I was prepared for it to be more contentious than it was. But every supervisor was hearing from their constituents that they were losing their jobs and they needed help. A lot of industries closed quickly and there was a sudden spike in unemployment. We also had a broad base of people involved in Common Ground contacting their supervisors. We had a lot of support from the Vallejo Housing Justice Coalition, the Bay Area Regional Health Inequities Initiative, and Fair Housing Napa Valley. Then there were unions, churches, legal aid attorneys, local tenants’ organizations, and food pantries.

Our argument—as legal aid attorneys—was that you see the pattern of what happens if someone can’t pay rent. They become homeless and stay in the county or they exit the county to stay with friends or live somewhere more affordable. We were facing this hundreds of thousands of times over.
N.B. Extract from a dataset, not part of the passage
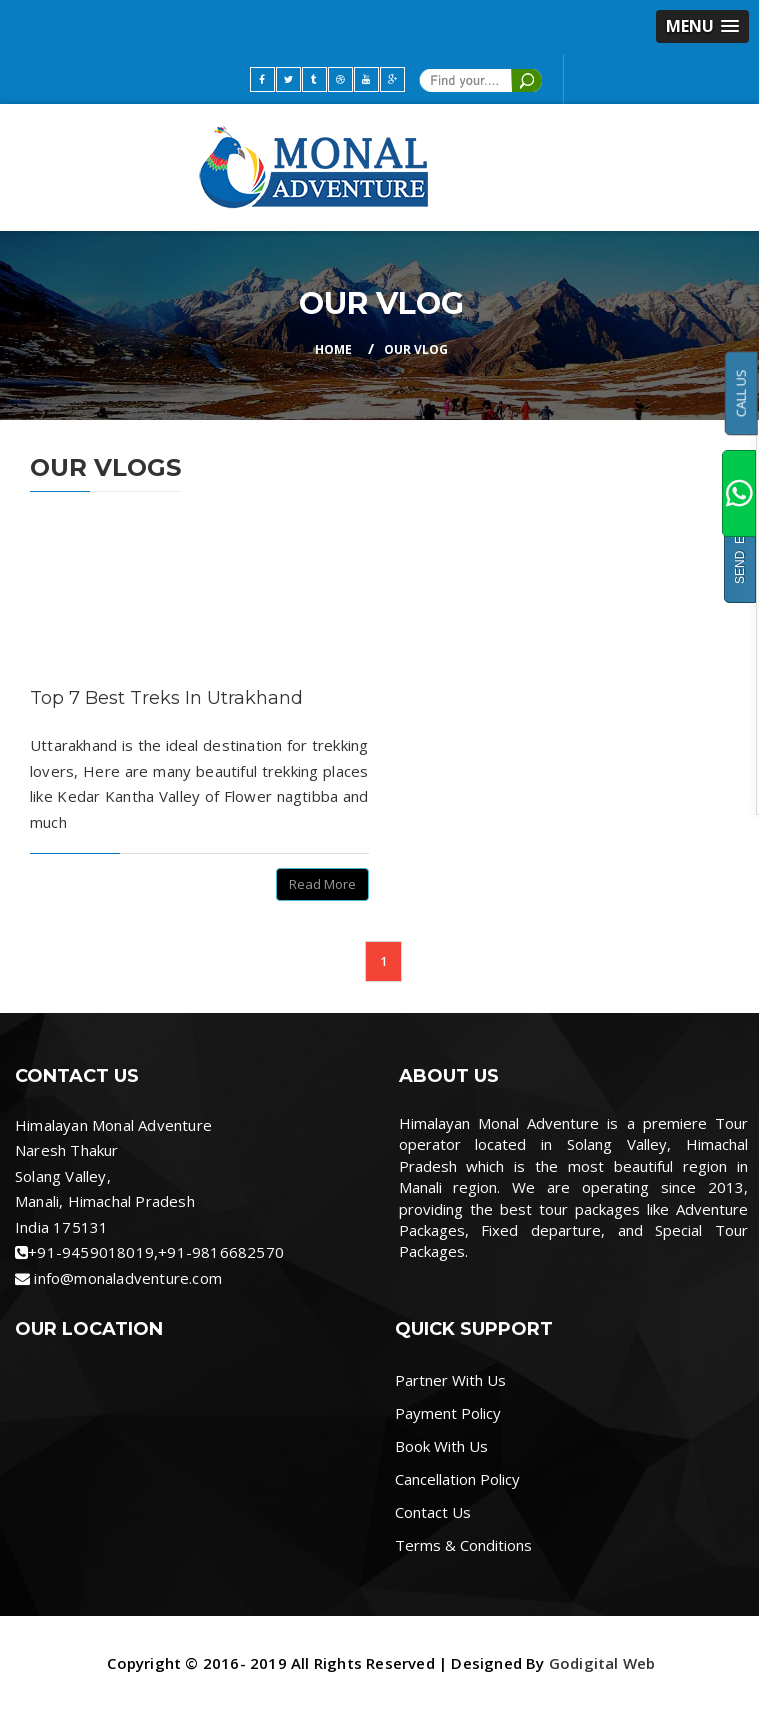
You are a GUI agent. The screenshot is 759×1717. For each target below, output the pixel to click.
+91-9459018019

That hollows out a segment of society: people who go to church and participate in community orgs: people who are key to the community that the county can’t lose.

 

What part of the resolution are you most proud of?
What I’m most proud of is civil debt conversion. Back in March, when we were all confused about COVID, there were a bunch of weak ordinances popping up in cities that said “you have 30 days” or “when you’re evicted you’ll get another week.” Oakland, and a few others, thought about converting landlord debt to civil debt. I’m excited we got it into Solano in April. It speaks both to the moment and the supervisors.

What happens when landlord debt becomes civil debt?
Civil debt is stuff like your credit card bill or your car loan. You pay it on a schedule. When rent debt becomes civil debt, your landlord can go through civil procedures to get it, but they can’t kick you out. Eviction is a summary procedure so you get abbreviated timelines and lose procedural rights. A lot of rules for how civil lawsuits normally work don’t apply in eviction cases. Civil debt conversion keeps people in their homes and restores procedural rights.

Do you think civil debt conversion might stick around after the pandemic?
Civil debt conversion would be a tough sell under other times. We’re going to find out though because a lot of these laws are connected to the California state of emergency. The longer this goes on they might try to change this back, but we might get to test the waters on how long this can last. Obviously, we’re still in the emergency.